▶ **Directions**:
Pull out every line below holding the word "target".

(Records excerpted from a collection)
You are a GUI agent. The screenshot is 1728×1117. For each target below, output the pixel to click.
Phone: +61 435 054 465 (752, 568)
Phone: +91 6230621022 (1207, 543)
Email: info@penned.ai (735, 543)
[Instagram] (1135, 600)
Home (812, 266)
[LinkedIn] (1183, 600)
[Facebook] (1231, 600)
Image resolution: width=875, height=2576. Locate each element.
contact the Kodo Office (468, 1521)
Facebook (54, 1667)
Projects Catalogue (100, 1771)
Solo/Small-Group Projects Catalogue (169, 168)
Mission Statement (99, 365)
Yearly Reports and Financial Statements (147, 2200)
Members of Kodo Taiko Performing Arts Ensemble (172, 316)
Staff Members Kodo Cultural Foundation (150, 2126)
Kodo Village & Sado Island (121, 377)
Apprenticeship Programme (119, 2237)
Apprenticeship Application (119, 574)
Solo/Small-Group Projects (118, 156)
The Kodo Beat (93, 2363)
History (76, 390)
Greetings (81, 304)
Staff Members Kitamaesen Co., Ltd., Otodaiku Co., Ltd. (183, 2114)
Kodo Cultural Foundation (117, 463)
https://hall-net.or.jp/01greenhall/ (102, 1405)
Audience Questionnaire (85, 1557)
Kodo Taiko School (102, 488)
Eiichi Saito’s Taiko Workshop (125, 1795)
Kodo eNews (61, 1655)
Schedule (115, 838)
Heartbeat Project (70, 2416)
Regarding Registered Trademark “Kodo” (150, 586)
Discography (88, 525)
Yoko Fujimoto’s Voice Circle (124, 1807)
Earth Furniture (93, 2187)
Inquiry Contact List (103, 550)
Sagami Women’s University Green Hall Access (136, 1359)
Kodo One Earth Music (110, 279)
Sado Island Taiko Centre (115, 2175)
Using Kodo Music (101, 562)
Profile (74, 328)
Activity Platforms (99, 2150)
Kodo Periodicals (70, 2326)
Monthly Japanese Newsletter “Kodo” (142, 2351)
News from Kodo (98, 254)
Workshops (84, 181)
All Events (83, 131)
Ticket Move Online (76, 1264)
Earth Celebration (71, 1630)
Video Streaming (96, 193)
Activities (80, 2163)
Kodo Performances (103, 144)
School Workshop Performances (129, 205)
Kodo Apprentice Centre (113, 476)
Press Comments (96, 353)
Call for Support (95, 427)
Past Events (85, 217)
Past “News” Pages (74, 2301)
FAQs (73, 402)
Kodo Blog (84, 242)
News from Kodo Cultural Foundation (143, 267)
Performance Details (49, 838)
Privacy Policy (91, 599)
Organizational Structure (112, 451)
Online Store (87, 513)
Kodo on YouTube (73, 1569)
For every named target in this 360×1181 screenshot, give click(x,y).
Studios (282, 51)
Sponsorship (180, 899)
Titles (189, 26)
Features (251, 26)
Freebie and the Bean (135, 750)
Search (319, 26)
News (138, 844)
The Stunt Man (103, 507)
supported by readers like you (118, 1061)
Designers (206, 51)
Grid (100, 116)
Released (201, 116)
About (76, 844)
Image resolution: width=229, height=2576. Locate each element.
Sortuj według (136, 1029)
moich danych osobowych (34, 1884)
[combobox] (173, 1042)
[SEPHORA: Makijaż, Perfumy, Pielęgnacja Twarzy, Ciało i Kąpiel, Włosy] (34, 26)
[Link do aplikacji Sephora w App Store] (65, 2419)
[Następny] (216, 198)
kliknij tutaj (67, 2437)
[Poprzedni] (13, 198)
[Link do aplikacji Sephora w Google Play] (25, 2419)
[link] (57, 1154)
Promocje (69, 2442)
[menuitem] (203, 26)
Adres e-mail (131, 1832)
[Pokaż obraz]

▶ **Written answer**:
You are a GUI agent. The screenshot is 1728×1117. For each target below, output the pixel to click.
For every named target in this 360×1181 screenshot, give click(x,y).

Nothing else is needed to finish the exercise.